-- Opening Marker --
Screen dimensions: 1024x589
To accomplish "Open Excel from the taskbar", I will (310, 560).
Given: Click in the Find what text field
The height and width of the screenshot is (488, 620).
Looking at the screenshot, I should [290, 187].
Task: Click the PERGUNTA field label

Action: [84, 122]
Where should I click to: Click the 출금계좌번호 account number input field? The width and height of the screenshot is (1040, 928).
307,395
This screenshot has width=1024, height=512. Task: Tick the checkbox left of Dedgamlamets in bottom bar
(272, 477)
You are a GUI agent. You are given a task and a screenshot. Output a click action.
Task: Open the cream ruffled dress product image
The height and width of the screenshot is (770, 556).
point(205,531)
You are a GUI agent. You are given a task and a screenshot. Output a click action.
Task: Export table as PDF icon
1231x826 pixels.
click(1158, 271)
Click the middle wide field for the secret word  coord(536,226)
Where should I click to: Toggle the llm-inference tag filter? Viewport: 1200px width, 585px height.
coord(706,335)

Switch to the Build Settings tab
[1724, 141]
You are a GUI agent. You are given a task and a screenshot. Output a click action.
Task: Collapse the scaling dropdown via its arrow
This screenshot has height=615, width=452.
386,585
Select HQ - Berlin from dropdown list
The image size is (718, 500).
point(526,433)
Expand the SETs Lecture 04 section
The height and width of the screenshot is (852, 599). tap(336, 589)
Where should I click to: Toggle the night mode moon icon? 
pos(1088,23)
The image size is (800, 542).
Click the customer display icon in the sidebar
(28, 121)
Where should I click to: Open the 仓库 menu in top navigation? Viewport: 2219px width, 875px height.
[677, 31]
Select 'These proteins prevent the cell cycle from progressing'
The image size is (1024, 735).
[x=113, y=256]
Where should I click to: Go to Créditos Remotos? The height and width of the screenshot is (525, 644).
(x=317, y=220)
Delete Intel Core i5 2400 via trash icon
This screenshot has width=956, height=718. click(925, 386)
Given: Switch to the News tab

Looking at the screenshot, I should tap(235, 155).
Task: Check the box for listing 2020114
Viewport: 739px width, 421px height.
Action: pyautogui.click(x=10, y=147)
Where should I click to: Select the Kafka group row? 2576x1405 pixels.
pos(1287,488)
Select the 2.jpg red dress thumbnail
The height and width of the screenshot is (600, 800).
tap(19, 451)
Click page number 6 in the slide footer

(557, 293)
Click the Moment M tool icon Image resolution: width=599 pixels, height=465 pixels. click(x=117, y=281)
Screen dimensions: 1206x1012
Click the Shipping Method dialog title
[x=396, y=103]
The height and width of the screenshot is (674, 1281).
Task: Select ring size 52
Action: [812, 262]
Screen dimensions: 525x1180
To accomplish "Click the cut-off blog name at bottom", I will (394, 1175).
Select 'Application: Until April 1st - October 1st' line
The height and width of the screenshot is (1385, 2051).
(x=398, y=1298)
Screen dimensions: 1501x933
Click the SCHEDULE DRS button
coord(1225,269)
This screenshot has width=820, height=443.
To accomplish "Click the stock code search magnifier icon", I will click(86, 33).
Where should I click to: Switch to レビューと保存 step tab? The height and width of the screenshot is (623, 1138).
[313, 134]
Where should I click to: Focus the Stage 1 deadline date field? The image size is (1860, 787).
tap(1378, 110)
-- Closing Marker --
(Exercise):
Please give back the entries above, unchanged and complete.

(Your solution):
Screen dimensions: 1024x589
To accomplish "Open Excel from the taskbar", I will (310, 560).
Given: Click in the Find what text field
The height and width of the screenshot is (488, 620).
Looking at the screenshot, I should [290, 187].
Task: Click the PERGUNTA field label

Action: [84, 122]
Where should I click to: Click the 출금계좌번호 account number input field? The width and height of the screenshot is (1040, 928).
307,395
This screenshot has width=1024, height=512. Task: Tick the checkbox left of Dedgamlamets in bottom bar
(272, 477)
You are a GUI agent. You are given a task and a screenshot. Output a click action.
Task: Open the cream ruffled dress product image
The height and width of the screenshot is (770, 556).
point(205,531)
You are a GUI agent. You are given a task and a screenshot. Output a click action.
Task: Export table as PDF icon
1231x826 pixels.
click(1158, 271)
Click the middle wide field for the secret word  coord(536,226)
Where should I click to: Toggle the llm-inference tag filter? Viewport: 1200px width, 585px height.
coord(706,335)

Switch to the Build Settings tab
[1724, 141]
You are a GUI agent. You are given a task and a screenshot. Output a click action.
Task: Collapse the scaling dropdown via its arrow
This screenshot has height=615, width=452.
386,585
Select HQ - Berlin from dropdown list
The image size is (718, 500).
point(526,433)
Expand the SETs Lecture 04 section
The height and width of the screenshot is (852, 599). tap(336, 589)
Where should I click to: Toggle the night mode moon icon? 
pos(1088,23)
The image size is (800, 542).
Click the customer display icon in the sidebar
(28, 121)
Where should I click to: Open the 仓库 menu in top navigation? Viewport: 2219px width, 875px height.
[677, 31]
Select 'These proteins prevent the cell cycle from progressing'
The image size is (1024, 735).
[x=113, y=256]
Where should I click to: Go to Créditos Remotos? The height and width of the screenshot is (525, 644).
(x=317, y=220)
Delete Intel Core i5 2400 via trash icon
This screenshot has width=956, height=718. click(925, 386)
Given: Switch to the News tab

Looking at the screenshot, I should tap(235, 155).
Task: Check the box for listing 2020114
Viewport: 739px width, 421px height.
Action: pyautogui.click(x=10, y=147)
Where should I click to: Select the Kafka group row? 2576x1405 pixels.
pos(1287,488)
Select the 2.jpg red dress thumbnail
The height and width of the screenshot is (600, 800).
tap(19, 451)
Click page number 6 in the slide footer

(557, 293)
Click the Moment M tool icon Image resolution: width=599 pixels, height=465 pixels. click(x=117, y=281)
Screen dimensions: 1206x1012
Click the Shipping Method dialog title
[x=396, y=103]
The height and width of the screenshot is (674, 1281).
Task: Select ring size 52
Action: [812, 262]
Screen dimensions: 525x1180
To accomplish "Click the cut-off blog name at bottom", I will (394, 1175).
Select 'Application: Until April 1st - October 1st' line
The height and width of the screenshot is (1385, 2051).
(x=398, y=1298)
Screen dimensions: 1501x933
Click the SCHEDULE DRS button
coord(1225,269)
This screenshot has width=820, height=443.
To accomplish "Click the stock code search magnifier icon", I will click(86, 33).
Where should I click to: Switch to レビューと保存 step tab? The height and width of the screenshot is (623, 1138).
[313, 134]
Where should I click to: Focus the Stage 1 deadline date field? The image size is (1860, 787).
tap(1378, 110)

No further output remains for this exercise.